In der sehr examens- und klausurrelevanten Konstellation der EC-Karten-Fälle hatte der Täter mit einer EC-Karte eines anderen kontaktlos ohne PIN-gezahlt (NFC-Verfahren). Neben Betrug und Urkundenunterdrücken ist hier auch an den Computerbetrug und den Scheck- und Kreditkartenmissbrauch zu denken. In dieser Fallkonstellation kannst Du besonders durch klar strukturiertes Vorgehen punkten.

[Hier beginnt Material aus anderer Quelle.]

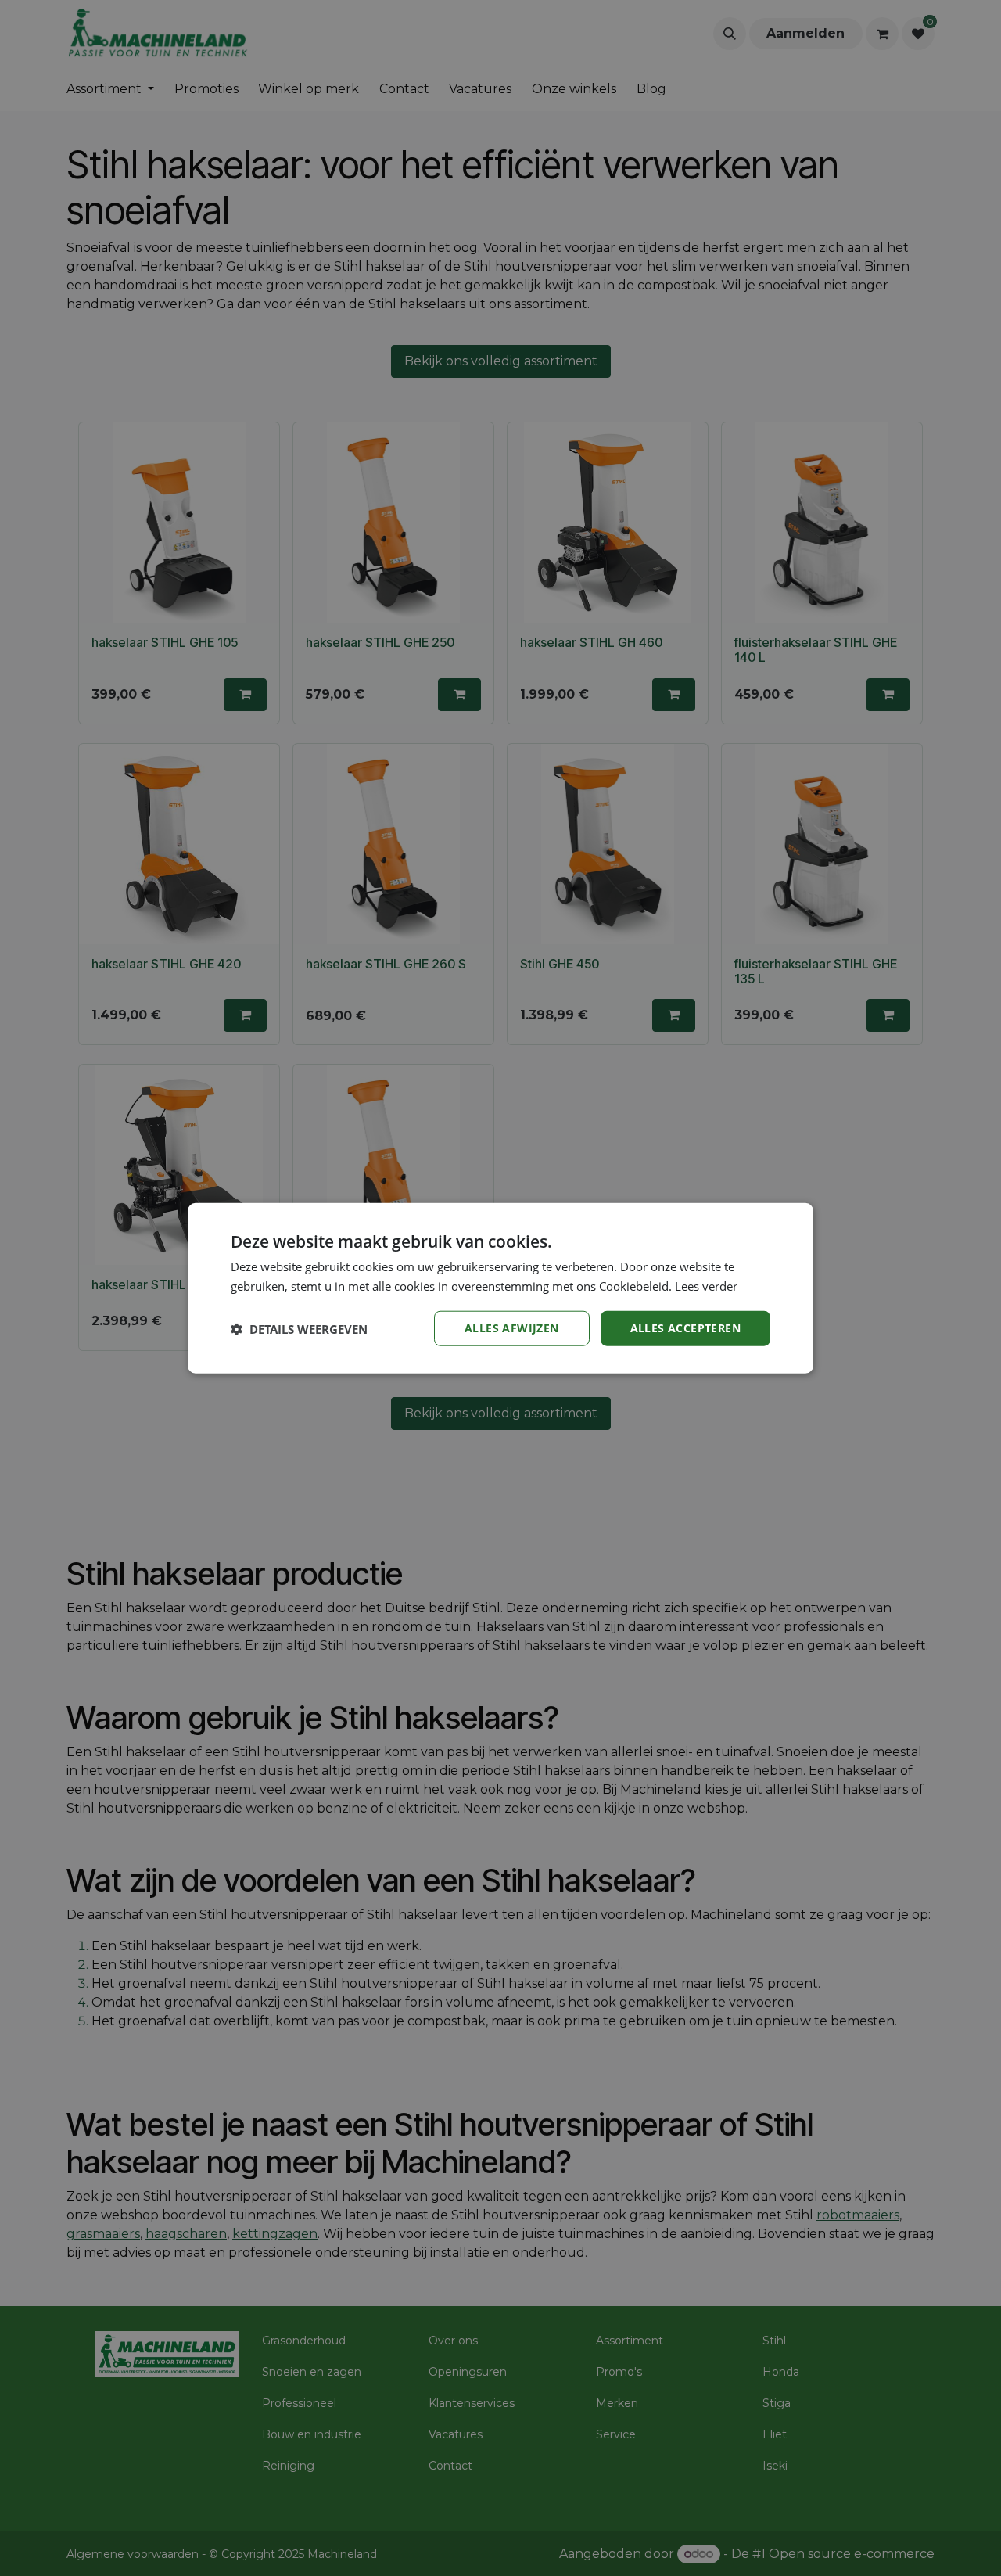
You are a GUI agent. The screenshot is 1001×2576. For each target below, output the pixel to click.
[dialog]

Dieser Fall lief bereits im 1./2. Juristischen Staatsexamen in folgenden Kampagnen
Examenstreffer 2021
Examenstreffer Berlin/Brandenburg 2021
Examenstreffer NRW 2021
Examenstreffer Sachsen 2023
Examenstreffer Bayern 2023

Die Jurafuchs-Methode schichtet ab: Das sind die 6 wichtigsten Rechtsfragen, die es zu diesem Fall zu verstehen gilt

1. Setzt der Betrug voraus, dass ein anderer aufgrund eines durch Täuschung des Täters bedingten Irrtums eine Vermögensverfügung vornimmt, die zu einem Vermögensschaden führt (§ 263 Abs. 1 StGB)?

Ja, in der Tat!

Der Betrug setzt (1) eine Täuschung, (2) einen Irrtum, (3) eine Vermögensverfügung und (4) einen Vermögensschaden voraus. Zwischen allen Merkmalen muss Kausalität bestehen, das heißt, die Täuschung muss ursächlich für den Irrtum sein, dieser wiederum ursächlich für die Vermögensverfügung und dieser ursächlich für den Schaden. Täuschung meint die ausdrückliche oder konkludente intellektuelle Einwirkung auf das Vorstellungsbild eines anderen mit dem Ziel, einen Irrtum hervorzurufen. Ein Irrtum ist die Fehlvorstellung über Tatsachen.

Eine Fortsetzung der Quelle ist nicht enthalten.